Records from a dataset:
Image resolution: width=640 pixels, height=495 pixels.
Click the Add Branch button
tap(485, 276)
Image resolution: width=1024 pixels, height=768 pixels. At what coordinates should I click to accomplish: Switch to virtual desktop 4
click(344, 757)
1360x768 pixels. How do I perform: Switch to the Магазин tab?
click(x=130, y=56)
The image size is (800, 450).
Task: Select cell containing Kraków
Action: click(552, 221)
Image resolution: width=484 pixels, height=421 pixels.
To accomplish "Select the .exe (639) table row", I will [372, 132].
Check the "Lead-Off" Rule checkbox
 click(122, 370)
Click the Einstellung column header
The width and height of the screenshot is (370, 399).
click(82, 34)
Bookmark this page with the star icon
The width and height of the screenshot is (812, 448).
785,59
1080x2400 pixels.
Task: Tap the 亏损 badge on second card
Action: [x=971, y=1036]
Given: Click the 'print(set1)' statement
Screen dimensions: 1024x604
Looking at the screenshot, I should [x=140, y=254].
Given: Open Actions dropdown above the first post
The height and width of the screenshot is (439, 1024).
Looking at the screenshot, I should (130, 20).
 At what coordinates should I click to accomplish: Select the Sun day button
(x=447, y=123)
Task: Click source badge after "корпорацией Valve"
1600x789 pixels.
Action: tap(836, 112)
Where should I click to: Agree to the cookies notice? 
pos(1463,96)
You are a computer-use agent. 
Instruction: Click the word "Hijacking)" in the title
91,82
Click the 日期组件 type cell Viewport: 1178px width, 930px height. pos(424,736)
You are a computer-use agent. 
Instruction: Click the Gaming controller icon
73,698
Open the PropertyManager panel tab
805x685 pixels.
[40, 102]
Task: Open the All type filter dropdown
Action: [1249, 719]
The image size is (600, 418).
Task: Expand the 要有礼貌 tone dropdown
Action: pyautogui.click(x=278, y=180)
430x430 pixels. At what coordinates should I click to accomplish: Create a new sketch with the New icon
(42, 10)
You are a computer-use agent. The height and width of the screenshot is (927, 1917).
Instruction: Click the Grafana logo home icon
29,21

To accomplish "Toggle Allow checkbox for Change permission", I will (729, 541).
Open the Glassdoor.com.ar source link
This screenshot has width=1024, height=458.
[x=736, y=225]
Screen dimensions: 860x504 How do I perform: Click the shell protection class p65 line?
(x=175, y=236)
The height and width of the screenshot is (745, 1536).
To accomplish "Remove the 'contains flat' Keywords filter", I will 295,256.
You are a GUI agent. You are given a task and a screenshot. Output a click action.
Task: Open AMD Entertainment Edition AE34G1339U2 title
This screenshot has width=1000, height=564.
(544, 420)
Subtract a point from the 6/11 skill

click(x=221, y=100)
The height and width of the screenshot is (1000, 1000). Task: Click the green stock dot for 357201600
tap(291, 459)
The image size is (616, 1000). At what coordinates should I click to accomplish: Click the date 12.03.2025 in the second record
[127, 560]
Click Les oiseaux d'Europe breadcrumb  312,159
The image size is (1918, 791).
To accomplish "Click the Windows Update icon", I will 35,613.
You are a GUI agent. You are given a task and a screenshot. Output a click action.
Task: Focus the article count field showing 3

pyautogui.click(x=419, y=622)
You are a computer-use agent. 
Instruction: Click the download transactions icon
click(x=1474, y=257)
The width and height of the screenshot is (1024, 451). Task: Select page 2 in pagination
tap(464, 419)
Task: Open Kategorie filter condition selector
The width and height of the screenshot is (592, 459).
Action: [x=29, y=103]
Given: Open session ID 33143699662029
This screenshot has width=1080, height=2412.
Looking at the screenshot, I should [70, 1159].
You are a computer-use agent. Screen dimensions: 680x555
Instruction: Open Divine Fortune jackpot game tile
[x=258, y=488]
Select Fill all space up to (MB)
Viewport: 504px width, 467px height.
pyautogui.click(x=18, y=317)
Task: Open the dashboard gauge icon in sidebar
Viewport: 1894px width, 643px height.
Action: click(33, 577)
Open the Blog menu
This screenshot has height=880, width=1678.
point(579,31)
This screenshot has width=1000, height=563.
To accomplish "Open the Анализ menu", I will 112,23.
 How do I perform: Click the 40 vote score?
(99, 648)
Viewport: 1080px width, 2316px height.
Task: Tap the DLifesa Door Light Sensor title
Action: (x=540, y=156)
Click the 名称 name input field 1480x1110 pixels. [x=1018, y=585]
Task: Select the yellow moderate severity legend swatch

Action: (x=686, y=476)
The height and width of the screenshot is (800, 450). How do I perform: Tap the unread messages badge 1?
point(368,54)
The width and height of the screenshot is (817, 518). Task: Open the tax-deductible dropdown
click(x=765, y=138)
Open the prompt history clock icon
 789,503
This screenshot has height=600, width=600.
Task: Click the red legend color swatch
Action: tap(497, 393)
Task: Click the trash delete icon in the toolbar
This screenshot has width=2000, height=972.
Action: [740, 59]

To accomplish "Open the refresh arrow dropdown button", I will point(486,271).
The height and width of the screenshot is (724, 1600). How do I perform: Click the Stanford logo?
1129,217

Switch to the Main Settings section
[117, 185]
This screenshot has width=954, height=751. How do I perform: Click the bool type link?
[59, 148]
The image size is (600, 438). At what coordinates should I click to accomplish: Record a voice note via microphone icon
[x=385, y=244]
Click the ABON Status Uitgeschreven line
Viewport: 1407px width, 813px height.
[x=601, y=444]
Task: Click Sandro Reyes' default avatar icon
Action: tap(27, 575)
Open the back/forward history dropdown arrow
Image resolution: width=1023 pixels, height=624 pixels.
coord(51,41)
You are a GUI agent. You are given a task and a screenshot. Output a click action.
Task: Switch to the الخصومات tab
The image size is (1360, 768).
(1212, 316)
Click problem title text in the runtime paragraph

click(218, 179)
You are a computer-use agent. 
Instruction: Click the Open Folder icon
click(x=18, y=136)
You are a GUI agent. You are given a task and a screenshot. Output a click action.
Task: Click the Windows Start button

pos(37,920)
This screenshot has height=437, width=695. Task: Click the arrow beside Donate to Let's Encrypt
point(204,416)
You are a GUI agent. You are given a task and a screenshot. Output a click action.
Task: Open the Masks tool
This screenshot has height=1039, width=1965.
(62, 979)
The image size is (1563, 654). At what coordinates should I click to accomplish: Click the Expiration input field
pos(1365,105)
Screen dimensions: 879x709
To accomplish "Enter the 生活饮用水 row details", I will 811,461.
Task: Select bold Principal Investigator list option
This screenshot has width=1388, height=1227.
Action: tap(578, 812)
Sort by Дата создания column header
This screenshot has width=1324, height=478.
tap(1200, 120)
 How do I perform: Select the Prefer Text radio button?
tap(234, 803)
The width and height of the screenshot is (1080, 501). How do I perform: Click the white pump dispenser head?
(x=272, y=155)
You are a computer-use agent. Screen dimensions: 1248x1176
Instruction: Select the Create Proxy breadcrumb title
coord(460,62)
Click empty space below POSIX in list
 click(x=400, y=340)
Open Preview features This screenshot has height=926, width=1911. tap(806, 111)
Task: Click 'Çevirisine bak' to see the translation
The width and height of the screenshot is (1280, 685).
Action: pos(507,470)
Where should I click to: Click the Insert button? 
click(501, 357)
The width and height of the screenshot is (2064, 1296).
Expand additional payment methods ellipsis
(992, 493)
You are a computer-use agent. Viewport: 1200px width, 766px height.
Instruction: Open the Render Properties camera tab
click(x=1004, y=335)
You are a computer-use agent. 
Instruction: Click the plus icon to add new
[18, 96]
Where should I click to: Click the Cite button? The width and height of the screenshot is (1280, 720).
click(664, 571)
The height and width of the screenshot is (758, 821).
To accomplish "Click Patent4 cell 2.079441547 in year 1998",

> **Task brief**: Search the entries for the word "source", then gather every line that has it.

> **Exercise response**:
Task: Click source badge after "корпорацией Valve"
Open the Glassdoor.com.ar source link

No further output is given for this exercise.